Last month, I wrote about finding out I had melasma, a condition that causes discolouration of the skin. The diagnosis has changed my morning, nighttime and even my daytime beauty routines.
Example: Recently, I was in California for work. While every other journos paddle-boarded with cute sunnies and Dutch braids or topknots and Ray-Bans, I sported oversized glasses and a Leo-DiCaprio-evading-the-paps style ball cap. Super cool. I know it’s penance for my tan-obsessed-teens-and-20s, and so I’m trying to embrace my new style.
But I’m not ready to embrace my melasma! So, I’ve started treatment for it after consulting with Dr. Julia Carroll of Compass Dermatology in Toronto. From the start, Dr. Carroll was very upfront about whether or not I’d ever see the patch on my forehead clear up. “It’s a very challenging condition to treat. We [aim for] prevention; we are trying to control it, I would be hard pressed to say we could ever cure it, for most people.”
While I wept inside, she explained how she would try to help.
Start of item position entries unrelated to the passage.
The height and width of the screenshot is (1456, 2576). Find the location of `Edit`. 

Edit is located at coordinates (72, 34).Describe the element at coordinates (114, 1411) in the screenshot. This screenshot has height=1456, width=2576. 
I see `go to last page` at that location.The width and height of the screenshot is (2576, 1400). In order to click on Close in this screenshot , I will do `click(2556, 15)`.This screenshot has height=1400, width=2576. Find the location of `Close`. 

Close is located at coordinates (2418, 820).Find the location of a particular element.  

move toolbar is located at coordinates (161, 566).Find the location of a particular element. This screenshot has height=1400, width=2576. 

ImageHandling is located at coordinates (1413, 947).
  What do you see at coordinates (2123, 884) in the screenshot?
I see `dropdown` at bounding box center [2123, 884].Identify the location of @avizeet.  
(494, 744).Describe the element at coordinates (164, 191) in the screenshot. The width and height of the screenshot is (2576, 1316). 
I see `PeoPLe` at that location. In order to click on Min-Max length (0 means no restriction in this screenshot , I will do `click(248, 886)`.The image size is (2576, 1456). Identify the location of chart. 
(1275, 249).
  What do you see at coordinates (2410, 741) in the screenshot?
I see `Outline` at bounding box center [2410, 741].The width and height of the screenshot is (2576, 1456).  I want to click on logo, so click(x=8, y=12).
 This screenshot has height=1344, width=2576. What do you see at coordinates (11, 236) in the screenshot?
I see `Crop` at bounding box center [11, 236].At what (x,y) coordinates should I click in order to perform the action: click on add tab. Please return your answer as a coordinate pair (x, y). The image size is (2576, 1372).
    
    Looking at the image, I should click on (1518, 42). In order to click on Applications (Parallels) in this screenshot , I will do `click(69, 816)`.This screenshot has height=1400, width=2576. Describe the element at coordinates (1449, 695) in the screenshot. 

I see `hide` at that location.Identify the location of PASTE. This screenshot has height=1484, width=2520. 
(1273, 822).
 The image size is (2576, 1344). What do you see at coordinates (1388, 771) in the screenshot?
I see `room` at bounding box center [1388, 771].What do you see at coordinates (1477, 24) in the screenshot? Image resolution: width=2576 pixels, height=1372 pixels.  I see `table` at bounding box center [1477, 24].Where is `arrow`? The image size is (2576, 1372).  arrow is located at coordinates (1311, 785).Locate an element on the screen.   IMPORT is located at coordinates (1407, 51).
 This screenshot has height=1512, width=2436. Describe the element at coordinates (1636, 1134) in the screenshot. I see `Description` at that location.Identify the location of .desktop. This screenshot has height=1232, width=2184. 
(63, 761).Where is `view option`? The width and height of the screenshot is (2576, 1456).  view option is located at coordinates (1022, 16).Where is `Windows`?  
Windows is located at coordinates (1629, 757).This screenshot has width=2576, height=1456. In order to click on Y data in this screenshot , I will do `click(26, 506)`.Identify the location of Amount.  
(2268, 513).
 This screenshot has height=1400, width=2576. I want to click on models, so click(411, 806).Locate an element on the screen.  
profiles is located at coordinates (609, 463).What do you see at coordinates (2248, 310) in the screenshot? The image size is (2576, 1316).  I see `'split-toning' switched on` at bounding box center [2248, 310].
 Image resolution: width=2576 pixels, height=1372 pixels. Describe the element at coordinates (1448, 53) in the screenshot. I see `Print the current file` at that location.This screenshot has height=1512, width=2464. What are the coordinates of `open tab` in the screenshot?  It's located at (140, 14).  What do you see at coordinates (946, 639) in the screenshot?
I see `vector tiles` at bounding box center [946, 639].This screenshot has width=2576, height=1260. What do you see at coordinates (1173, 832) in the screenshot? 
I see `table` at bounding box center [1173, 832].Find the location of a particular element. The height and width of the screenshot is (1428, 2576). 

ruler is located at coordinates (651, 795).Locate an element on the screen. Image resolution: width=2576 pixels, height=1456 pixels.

She prescribed me a topical cream for two months and if I didn’t see any results, I will come back and we could discuss laser treatment (which sounds really cool, and which I’ll discuss in my next update).
So, here’s my new-and-improved morning routine:
• I first apply a vitamin C serum with a vitamin C concentration of at least 8%. Vitamin C is an antioxidant that helps to neutralize the free radicals in the skin that are caused from sun damage.
• Then, I apply moisturizer and a broad-spectrum sunscreen of at least SPF30. Broad-spectrum means it protects against aging UVA rays and burning UVB rays. Sun damage makes melasma worse.
And my nighttime routine (it’s a bit more complicated):
• First I wash my face with a Clarisonic. While exfoliating is a no-no when you’re treating melasma – it can irritate skin, which increases pigmentation – the Clarisonic is gentle enough because it’s a sonic cleanser; it uses the power of water.
• On cleansed skin, I apply the cream Dr. Carroll prescribed me for my melasma on the trouble area. This cream is a combination of hydroquinone and tretinoin and a steroid cream. Hydroquinone is the gold-standard ingredient for treating pigmentation. Tretinoin, meanwhile, is a retinoid that will prevent melanin from sneaking into skin cells. It also helps the turnover of the skin. Finally, the steroid soothes skin because the first two ingredients can be irritating. (Editor’s note: Everyone’s prescription will be different depending on your skin type and sensitivity. Dr. Carroll sometimes adds antioxidants Kojic Acid or Vitamin C to her formulas.)
• Because I’m in my 30s, Dr. Carroll also prescribed a retinol cream (to fight visible aging) to apply on the rest of my face.
• Finally, I apply my nighttime moisturizer. Because retinol can cause flaking of the skin, I’ve been using a super-moisturizing cream.
So, I’m on my way! I’m meeting Dr. Carroll in a few weeks, so will come back with new advice and an update. If you don’t have a derm – you have to be referred to one by your doctor – there are some OTC options, too, says Dr. Carroll. These are typically less potent, but are a good place to start.